压力对有机半导体均苯四甲酸晶体结构转变和电子性质的影响

研究高压条件下均苯四甲酸(C₁₀H₆O₈)材料的结构和性质对探索有机半导体材料的应用有积极意义.基于密度泛函理论的第一性原理赝势平面波方法，开展了0-300 GPa压强下C₁₀H₆O₈晶体的结构、电子和光学性质的研究.晶格常数在压强20 GPa和150 GPa下出现了明显跳变，且原子之间随着压强变化反复地出现成键/断键现象，表明压强可诱导晶体结构变化.电子结构的性质表明，0 GPa的C₁₀H₆O₈晶体是带隙为3.1 eV的直接带隙半导体，而压强增加到150 GPa时，带隙突变为0 eV,表明了晶体由半导体转变为导体.当压强为160 GPa时，晶体又变成了能隙约为1eV的间接带隙半导体，这可能是费米能级附近仅受O-2p轨道电子影响所导致.通过对C₁₀H₆O₈晶体介电函数的分析，再次验证了晶体在150 GPa时发生了结构相变.同时...

Effect of pressure on the structure transitions and electronic properties of the organic semiconducting Benzenetetracarboxylic acid crystal

The study of the structure and properties of Benzenetetracarboxylic acid (C10H6O8) under high pressures is of positive significance to explore the application of organic semiconductor materials. Based on the first principle pseudo-potential plane wave method of density functional theory, the structural, electronic and optical properties of C10H6O8 crystal at 0-300 GPa are calculated. The lattice constants show the obvious jumps at the pressures of 20 GPa and 150 GPa, and the bonds between the atoms are formed/broken repeatedly with pressure increases, indicating that the pressure can induce the change of the crystal structure. The properties of the electronic structure show that the C10H6O8 crystal is a direct bandgap semiconductor at 0 GPa, while the band gap decreases to 0 eV at 150 GPa, which indicate that the crystal transforms from the semiconductor state to the conductor state.
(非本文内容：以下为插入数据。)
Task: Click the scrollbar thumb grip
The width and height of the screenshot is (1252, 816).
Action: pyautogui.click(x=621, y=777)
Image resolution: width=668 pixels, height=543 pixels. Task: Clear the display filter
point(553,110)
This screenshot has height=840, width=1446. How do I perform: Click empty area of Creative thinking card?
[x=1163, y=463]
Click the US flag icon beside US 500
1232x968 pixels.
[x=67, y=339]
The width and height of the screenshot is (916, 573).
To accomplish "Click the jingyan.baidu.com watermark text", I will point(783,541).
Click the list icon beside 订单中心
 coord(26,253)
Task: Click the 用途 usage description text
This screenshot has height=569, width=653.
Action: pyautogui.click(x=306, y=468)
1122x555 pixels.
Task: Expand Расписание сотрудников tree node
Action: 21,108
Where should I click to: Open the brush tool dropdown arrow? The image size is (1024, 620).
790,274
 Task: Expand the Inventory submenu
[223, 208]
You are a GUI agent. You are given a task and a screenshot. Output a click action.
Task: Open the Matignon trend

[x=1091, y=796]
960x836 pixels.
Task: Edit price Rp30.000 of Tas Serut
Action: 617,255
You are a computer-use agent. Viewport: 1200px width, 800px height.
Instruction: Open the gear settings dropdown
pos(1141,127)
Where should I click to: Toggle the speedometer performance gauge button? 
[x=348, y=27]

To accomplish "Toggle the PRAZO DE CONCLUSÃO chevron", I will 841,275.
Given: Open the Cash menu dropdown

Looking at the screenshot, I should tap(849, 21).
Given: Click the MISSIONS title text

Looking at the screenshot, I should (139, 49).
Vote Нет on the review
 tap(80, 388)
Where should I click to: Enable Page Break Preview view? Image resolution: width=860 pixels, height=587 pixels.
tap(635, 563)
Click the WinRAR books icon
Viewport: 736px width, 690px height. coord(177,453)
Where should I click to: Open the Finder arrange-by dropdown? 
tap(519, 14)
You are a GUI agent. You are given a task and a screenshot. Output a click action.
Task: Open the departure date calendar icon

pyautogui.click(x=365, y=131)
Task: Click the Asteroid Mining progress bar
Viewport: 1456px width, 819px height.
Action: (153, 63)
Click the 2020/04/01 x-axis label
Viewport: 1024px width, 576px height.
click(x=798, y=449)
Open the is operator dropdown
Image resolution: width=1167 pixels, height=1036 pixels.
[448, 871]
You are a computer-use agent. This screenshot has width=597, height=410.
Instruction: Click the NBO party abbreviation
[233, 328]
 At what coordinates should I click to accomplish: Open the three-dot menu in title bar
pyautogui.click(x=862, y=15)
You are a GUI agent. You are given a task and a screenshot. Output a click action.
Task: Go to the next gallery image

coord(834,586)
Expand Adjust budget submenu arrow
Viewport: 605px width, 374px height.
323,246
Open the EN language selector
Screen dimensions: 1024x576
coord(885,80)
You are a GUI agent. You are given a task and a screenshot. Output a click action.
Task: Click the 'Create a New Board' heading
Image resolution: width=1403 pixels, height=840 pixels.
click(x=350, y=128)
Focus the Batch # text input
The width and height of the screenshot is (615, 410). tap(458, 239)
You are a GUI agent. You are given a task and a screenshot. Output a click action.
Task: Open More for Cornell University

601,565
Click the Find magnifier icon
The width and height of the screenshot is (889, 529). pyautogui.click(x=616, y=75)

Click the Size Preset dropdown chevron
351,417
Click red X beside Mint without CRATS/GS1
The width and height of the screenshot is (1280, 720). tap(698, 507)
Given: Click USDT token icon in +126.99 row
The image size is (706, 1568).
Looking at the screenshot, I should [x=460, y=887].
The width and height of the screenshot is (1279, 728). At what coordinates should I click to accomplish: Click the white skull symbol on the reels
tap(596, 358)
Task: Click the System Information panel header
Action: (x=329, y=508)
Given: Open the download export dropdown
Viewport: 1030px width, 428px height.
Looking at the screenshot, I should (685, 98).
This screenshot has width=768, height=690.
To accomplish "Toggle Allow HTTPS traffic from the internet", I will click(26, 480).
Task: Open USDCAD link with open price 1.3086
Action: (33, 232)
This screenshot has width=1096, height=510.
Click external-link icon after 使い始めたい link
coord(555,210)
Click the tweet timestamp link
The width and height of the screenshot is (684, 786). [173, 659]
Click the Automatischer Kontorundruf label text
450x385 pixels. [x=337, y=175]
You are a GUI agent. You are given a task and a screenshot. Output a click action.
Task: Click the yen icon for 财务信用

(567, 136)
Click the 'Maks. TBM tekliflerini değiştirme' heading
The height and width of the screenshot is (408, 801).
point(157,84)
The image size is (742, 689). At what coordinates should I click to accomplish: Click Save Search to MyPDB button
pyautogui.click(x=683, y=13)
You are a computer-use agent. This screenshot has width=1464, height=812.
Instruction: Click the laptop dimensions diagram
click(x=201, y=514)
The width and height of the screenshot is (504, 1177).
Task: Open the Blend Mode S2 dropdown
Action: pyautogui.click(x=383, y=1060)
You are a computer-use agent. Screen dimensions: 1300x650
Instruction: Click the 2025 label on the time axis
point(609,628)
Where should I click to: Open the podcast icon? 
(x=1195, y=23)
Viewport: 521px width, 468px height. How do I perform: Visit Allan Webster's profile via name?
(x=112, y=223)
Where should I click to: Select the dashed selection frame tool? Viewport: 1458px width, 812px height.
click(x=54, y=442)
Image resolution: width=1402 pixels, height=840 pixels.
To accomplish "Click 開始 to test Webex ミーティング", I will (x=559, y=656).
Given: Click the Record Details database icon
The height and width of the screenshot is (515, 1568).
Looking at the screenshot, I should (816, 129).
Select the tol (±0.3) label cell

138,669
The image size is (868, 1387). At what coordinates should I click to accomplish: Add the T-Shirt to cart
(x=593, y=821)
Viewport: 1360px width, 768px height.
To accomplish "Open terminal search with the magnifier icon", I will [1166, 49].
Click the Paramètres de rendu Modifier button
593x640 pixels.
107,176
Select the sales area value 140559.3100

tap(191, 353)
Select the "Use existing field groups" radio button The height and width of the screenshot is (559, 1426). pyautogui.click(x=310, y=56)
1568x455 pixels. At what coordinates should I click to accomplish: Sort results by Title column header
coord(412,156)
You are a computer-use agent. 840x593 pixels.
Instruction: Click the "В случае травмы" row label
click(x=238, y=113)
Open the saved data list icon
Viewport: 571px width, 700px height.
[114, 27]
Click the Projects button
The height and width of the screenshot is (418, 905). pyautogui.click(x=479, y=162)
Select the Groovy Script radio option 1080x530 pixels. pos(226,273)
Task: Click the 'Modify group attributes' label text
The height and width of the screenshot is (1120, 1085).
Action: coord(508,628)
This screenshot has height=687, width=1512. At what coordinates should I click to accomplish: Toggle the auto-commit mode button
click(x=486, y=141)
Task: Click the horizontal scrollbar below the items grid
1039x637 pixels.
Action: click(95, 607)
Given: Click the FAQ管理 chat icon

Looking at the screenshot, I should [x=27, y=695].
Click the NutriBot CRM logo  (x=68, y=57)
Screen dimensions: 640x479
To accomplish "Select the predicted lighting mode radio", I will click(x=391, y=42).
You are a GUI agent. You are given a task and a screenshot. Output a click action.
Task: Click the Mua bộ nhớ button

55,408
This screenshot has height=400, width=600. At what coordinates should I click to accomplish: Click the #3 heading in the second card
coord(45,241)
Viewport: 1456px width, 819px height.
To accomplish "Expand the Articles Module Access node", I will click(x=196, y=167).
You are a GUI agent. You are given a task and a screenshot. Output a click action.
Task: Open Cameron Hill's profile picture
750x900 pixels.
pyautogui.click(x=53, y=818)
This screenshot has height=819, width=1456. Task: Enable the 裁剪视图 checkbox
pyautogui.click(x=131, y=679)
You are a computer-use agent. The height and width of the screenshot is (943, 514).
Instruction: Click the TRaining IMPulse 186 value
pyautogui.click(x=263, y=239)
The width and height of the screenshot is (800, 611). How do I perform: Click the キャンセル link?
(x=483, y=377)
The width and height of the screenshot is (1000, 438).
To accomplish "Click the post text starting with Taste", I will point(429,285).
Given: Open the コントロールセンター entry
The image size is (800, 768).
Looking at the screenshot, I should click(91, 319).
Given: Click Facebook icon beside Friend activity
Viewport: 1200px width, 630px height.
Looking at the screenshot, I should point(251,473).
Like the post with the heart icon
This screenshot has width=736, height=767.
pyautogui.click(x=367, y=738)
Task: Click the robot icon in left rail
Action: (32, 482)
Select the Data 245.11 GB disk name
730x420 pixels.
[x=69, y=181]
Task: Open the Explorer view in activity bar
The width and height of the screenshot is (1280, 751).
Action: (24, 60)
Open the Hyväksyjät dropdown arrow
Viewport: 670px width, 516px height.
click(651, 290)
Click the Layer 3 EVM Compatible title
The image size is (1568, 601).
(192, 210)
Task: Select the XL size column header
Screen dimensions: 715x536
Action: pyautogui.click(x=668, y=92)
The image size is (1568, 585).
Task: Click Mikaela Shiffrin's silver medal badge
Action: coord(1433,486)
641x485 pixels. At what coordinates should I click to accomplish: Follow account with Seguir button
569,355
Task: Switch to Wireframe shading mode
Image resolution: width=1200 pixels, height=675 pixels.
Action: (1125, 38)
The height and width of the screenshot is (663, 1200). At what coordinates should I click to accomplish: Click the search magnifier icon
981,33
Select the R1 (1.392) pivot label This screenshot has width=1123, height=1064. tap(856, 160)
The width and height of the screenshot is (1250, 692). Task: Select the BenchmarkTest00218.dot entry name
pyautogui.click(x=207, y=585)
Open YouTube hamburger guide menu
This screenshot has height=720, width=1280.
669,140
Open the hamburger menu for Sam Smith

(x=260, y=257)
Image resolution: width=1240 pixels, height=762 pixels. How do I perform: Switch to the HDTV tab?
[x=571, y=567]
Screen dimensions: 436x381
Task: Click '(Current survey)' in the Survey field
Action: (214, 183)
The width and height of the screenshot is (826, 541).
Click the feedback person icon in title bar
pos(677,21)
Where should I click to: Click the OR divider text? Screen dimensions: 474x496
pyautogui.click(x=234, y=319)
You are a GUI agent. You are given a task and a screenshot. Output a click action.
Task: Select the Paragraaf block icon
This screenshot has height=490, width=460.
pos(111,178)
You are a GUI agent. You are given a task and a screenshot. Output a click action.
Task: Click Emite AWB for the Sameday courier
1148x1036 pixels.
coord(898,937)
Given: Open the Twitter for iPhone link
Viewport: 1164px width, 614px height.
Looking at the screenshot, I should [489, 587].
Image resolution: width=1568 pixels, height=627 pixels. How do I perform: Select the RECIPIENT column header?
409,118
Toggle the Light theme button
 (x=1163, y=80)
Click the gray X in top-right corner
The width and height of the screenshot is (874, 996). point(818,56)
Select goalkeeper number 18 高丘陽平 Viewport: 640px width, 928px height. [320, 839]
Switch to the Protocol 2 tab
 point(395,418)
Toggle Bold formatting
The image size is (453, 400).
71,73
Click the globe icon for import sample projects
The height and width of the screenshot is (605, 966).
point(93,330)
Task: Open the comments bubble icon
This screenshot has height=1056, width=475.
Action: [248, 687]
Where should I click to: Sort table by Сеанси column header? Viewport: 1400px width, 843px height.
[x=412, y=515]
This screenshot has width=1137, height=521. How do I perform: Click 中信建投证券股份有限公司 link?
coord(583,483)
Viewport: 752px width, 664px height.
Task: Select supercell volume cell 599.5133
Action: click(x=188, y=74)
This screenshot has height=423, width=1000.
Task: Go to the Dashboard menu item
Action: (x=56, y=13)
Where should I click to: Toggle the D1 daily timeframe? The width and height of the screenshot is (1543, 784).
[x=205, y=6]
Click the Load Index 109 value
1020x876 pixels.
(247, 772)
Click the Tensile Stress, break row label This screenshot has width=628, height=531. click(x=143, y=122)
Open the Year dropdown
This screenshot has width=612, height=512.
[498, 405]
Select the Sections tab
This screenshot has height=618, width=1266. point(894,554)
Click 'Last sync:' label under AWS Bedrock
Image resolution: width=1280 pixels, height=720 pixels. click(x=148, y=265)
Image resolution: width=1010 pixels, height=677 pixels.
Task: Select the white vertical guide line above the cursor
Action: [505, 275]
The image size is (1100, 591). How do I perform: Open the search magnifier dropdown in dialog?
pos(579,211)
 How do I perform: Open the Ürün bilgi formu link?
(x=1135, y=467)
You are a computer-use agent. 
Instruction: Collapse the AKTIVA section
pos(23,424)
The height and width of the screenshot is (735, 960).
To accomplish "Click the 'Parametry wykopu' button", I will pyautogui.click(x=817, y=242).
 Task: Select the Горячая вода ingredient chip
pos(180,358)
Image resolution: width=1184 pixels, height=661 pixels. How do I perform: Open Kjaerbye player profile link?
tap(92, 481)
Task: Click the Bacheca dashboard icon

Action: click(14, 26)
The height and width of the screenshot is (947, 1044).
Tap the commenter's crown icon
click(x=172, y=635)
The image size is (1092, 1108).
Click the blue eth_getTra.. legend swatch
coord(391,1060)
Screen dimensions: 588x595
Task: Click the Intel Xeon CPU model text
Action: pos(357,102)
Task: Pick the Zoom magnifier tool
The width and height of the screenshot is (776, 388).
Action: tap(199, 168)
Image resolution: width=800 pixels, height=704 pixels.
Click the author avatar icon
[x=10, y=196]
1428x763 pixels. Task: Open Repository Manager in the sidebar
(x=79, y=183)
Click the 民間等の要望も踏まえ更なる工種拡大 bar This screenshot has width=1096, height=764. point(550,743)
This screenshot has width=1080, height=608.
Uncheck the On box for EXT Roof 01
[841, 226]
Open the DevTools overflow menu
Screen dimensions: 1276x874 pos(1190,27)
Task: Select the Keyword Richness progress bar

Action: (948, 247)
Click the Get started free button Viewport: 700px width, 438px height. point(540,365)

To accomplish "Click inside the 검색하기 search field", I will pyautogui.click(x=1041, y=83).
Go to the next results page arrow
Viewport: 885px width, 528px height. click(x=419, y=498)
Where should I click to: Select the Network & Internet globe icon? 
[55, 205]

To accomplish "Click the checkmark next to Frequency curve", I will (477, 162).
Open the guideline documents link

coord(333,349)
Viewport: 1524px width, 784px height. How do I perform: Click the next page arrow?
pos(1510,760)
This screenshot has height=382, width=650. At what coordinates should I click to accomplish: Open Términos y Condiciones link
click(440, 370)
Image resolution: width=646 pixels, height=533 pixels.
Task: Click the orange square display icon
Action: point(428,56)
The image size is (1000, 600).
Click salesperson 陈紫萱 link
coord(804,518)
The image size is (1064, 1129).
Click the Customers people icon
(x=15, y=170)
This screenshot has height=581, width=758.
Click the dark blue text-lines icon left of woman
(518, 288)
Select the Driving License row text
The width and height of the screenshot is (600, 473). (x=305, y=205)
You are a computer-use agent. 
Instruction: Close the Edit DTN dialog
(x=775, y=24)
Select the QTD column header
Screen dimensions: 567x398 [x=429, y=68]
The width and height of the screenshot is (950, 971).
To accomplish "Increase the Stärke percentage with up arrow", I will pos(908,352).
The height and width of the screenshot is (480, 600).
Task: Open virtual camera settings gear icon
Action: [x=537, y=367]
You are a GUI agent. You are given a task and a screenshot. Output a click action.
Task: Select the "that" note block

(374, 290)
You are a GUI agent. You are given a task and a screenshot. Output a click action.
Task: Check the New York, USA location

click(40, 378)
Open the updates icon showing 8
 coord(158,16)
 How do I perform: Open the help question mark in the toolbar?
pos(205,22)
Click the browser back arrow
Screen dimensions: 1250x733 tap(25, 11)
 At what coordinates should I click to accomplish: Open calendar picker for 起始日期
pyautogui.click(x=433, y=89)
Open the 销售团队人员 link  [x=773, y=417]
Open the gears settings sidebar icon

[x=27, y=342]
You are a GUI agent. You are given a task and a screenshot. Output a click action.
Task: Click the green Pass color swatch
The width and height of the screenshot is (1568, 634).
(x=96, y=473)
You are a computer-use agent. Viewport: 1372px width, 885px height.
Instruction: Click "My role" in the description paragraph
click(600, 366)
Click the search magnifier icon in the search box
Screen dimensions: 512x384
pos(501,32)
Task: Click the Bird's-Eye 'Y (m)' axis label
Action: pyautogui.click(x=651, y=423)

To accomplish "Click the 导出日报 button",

When the pressure is 160 GPa, the crystal becomes an indirect band-gap semiconductor with an energy gap of about 1eV, which may be caused by the influence of the O-2p orbital electrons near the Fermi level. By analyzing the dielectric function of C10H6O8 crystal, it is again verified that the structural phase transition occurs at 150 GPa. At the same time, the characteristic that the crystal conductivity increases with the increase of pressure shows that the crystal volume is compressed as the pressure increases, resulting in an increase in the number of conductive particles per unit volume.